Saved data entries
<<<<

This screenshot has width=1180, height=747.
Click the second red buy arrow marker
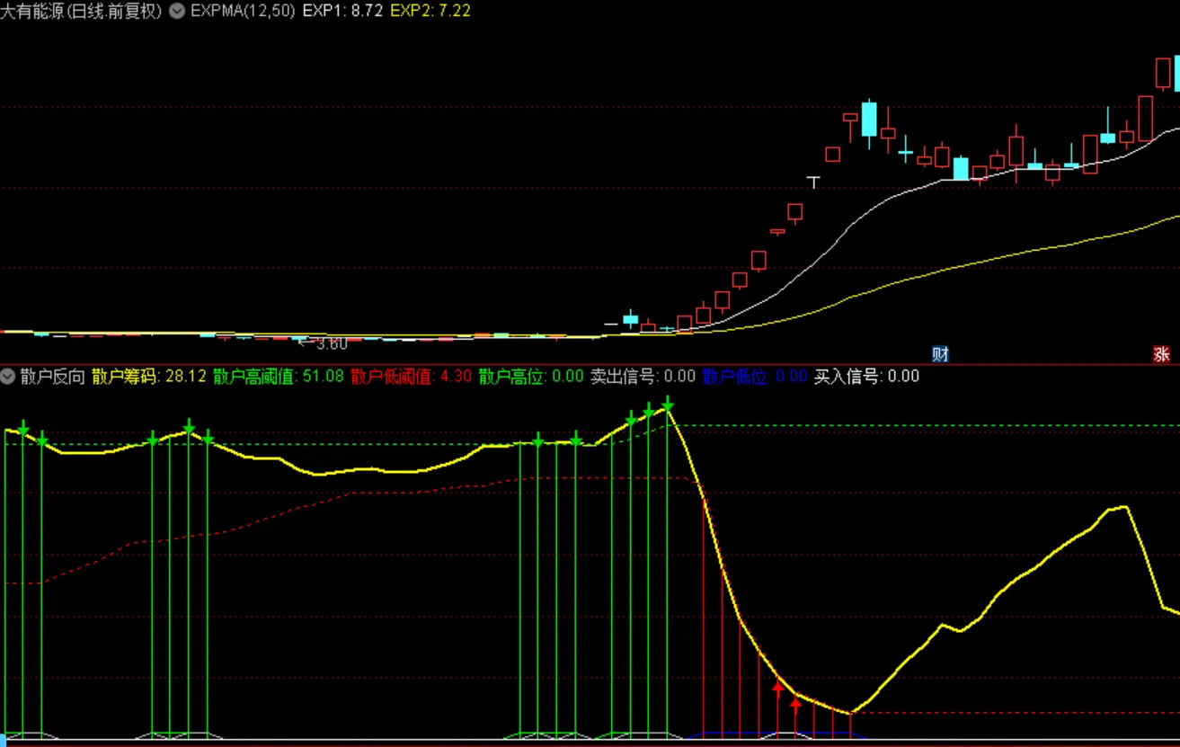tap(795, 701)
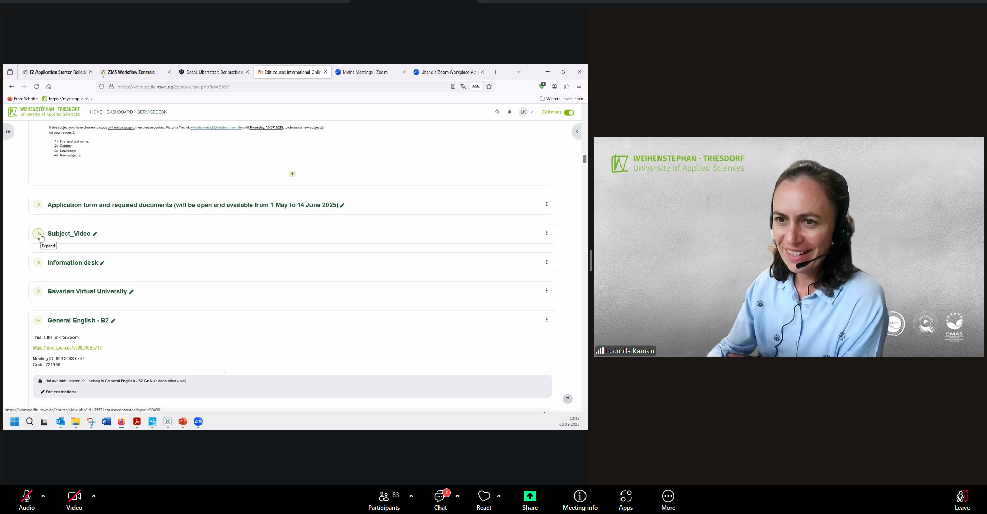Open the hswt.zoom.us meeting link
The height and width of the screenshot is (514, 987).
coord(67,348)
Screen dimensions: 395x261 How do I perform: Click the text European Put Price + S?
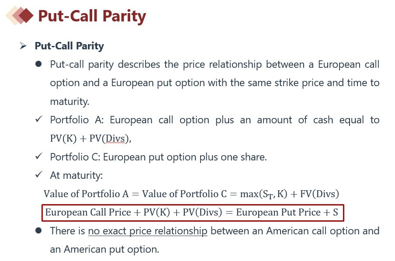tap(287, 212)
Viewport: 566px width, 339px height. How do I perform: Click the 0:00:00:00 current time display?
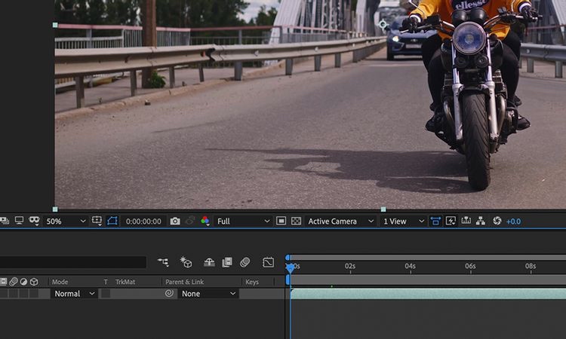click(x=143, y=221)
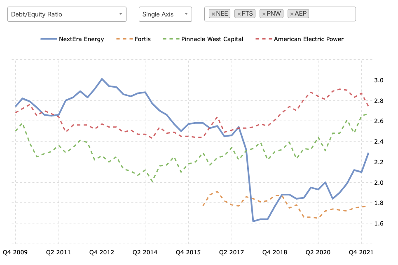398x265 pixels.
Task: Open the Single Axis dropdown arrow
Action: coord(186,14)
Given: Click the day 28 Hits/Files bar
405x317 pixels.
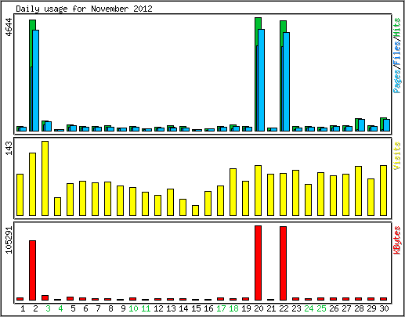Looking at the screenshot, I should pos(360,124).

>>>>

§ **What you are asked to do**
Could you set down every entry above exactly as it stands, with no images?

§ **Reply**
This screenshot has width=1180, height=747.
Click the second red buy arrow marker
tap(795, 701)
Open the hswt.zoom.us meeting link
The height and width of the screenshot is (514, 987).
coord(67,348)
Screen dimensions: 395x261 How do I perform: Click the text European Put Price + S?
tap(287, 212)
Viewport: 566px width, 339px height. How do I perform: Click the 0:00:00:00 current time display?
click(x=143, y=221)
398x265 pixels.
Task: Open the Single Axis dropdown arrow
Action: coord(186,14)
Given: Click the day 28 Hits/Files bar
405x317 pixels.
Looking at the screenshot, I should pos(360,124).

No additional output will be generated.